Uma falsa abordagem basicamente se afasta do mundo e de seus problemas,
deixando-os em grande parte sem uma solução. Com efeito, a escolha é deixar a
pessoa secular afundar-se em sua própria lama à medida que a sociedade se
degrada ao nosso redor, buscando, em vez disso, uma mudança de coração. Mas
como podemos ver onde está o coração, a menos que as questões das escolhas da
vida sejam submetidas ao escrutínio bíblico? Deus corre o risco de ser irrelevante
em todas as extensões do esforço humano.
A segunda falsa ênfase também corre o risco de um perigoso dualismo ao
sugerir de modo sutil que a mera aprovação de certas leis ou até mesmo que a
prática de boas políticas e sua influência irão melhorar a sociedade. Israel tinha a
melhor lei que o céu poderia oferecer, e mesmo assim, em alguns momentos,
também a sua sociedade foi completamente corrupta. Entrar neste ambiente do
discurso público sem oferecer a graça de Deus corre o risco de apresentar
somente um lado de Deus e consequentemente se torna uma distorção de sua
Pessoa. Além de tentar apontar para a transgressão e para o pecado e procurar
elevar os padrões de nossa sociedade, precisamos também estender a esperança
do perdão e da graça de Deus.
O que o alvo da salvação traz é uma ênfase no fato de que o lugar onde a ação
de Deus deve ser mais evidente na transformação está na igreja.
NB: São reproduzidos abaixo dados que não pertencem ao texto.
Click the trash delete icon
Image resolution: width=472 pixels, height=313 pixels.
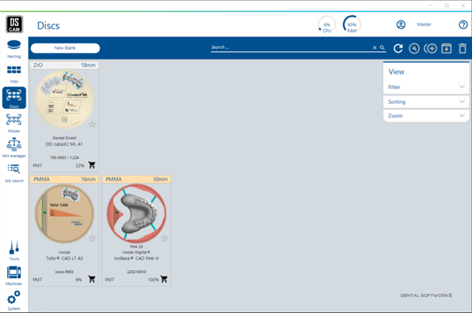(x=462, y=48)
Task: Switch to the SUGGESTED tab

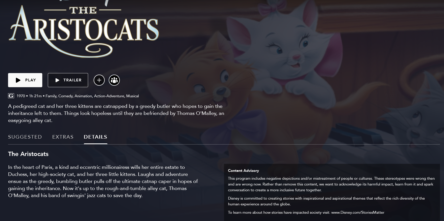Action: coord(25,137)
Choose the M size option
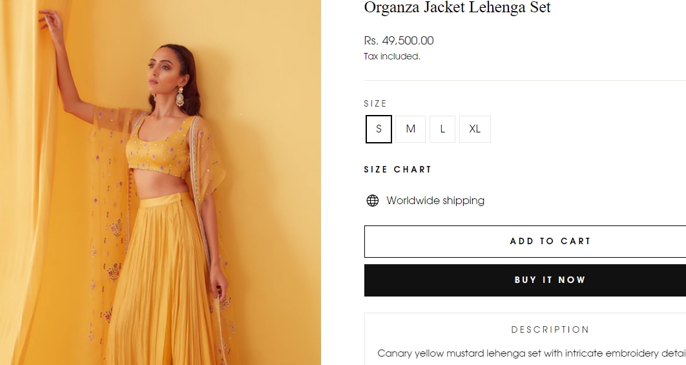686x365 pixels. point(410,129)
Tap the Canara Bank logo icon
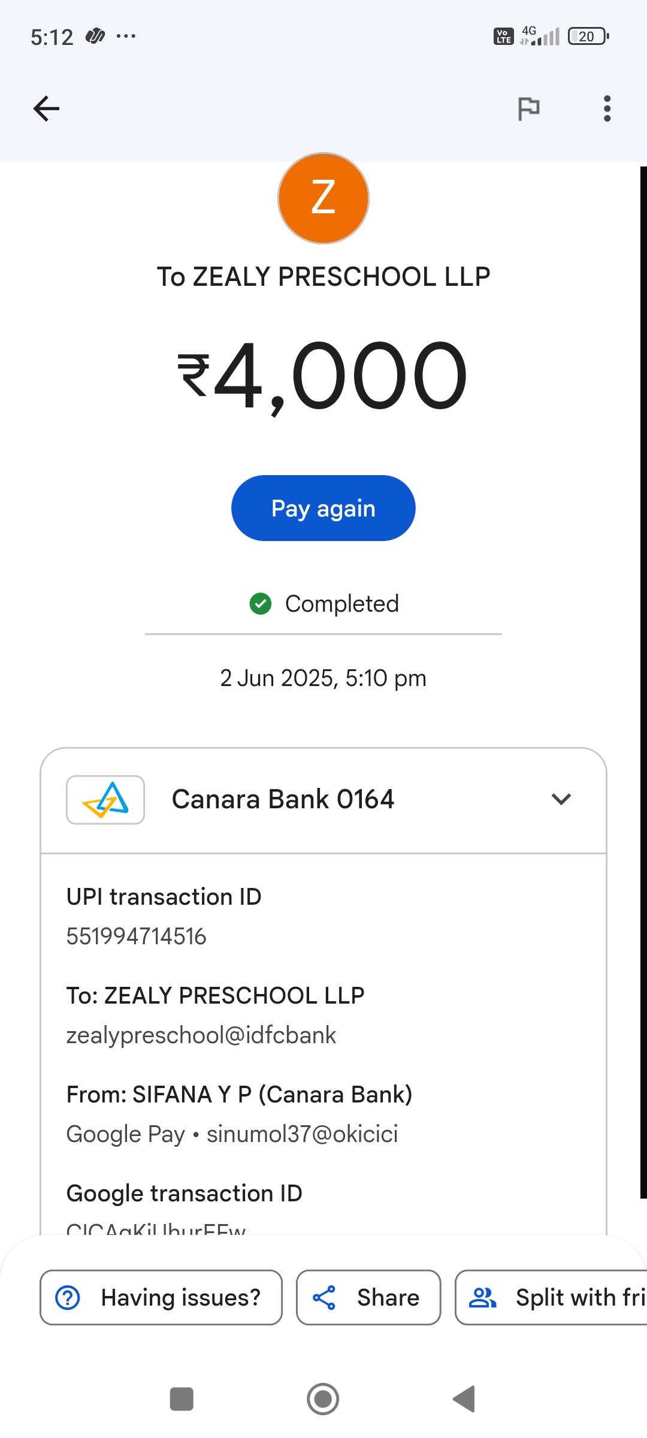This screenshot has width=647, height=1438. [105, 800]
Se uma reforma
genuína é possível apenas em Cristo, então ela deve ser vista nos cristãos e entre
os cristãos. A recente ênfase do dispensacionalismo na atual autoridade de Cristo
nesta era e o reconhecimento que Ele está se derramando na igreja significa que
todas essas implicações de nosso envolvimento no mundo necessitam ser tratadas
com sensibilidade.
OS PERIGOS PARA O DISPENSACIONALISMO
Em tudo isso existem várias armadilhas. É preciso ter cuidado para que os pontos
fortes não sejam exagerados e que as suas fraquezas decepcionem e sejam
prejudiciais. Portanto, quero apontar para três perigos potenciais de nossa
tradição.

1. Lidar com a verdade e os outros. Um comprometimento elevado com as


Escrituras é tanto uma dádiva quanto uma responsabilidade. A dádiva é
resultante de ter acesso à verdade e a uma preciosa revelação de Deus, da qual a
igreja é a guardiã. É grande a pressão que existe sobre os teólogos de todos os
credos para que permaneçam fiéis a verdade e a reflitam naquilo que ensinamos.
Por ser comprometido com a verdade da Palavra, o dispensacionalismo sempre
teve um forte anseio de ser cauteloso na forma como a doutrina é articulada.
Mas o comprometimento com as Escrituras traz também uma
responsabilidade. Ter acesso à verdade em um texto inspirado e conhecer a
verdade são duas coisas diferentes. Elas podem ser facilmente confundidas. É
importante a fidelidade a verdade, mas também em como interagimos com os
outros. Nossa responsabilidade é sermos fiéis à Palavra e justos a respeito do que
realmente conhecemos.

2. Lidar com futuro. Um importante elemento de nossa tradição é o


compromisso do dispensacionalismo com o que Deus fará por meio de sua graça
no futuro. Entretanto, se formos honestos, sabemos de muitas instâncias dentro
de nossa tradição onde o desejo de conhecer o futuro foi longe demais. Em nosso
zelo e convicção sobre o que as Escrituras ensinam a respeito do arrebatamento e
da segunda vinda, pintamos cenários ao longo dos últimos séculos que se
mostraram errados. É possível que Jesus Cristo volte hoje. Mas devemos ser
cautelosos e nesse momento lembrarmos da história da igreja. Vários dentro de
nossa tradição tentaram argumentar que a sua geração era a última geração. No
entanto, esta geração tem agora se estendido por muitas gerações. A perigosa
tentativa de marcar uma determinada data, bem como a tentação de detalhar
tudo, é o perigo de fazermos identificações que não tem nada a ver com o plano
final determinado por Deus. Ao fazer isso, corremos o risco de construir uma
falsa cosmovisão pois ela é feita através de uma identificação errada.
Um último assunto que precisa ser tratado diz respeito à volta de Jesus. Para
mim, a “bendita esperança” implica em um arrebatamento pré-tribulacional.
Porém isso é uma dedução e eu a trato como tal. E eu acredito desta forma pois
creio que esta é a ênfase apropriada à luz da totalidade do ensino das Escrituras a
respeito do futuro.
Para mim, a bendita esperança não está vinculada ao momento do evento que
dá início a ele, mas sim sobre o que ela representa. Aguardo ansiosamente a
vinda e a plenitude de nossa transformação e redenção quando nosso glorioso
Deus manifestará completamente o seu poder e executará o seu julgamento. Não
é por acaso que o texto de Tito 2.13, um texto que é muito apreciado e citado
pelos dispensacionalistas, ocorre em um contexto ético onde somos exortados a
ponderar um caráter ético de nossa fé até a vinda de Cristo.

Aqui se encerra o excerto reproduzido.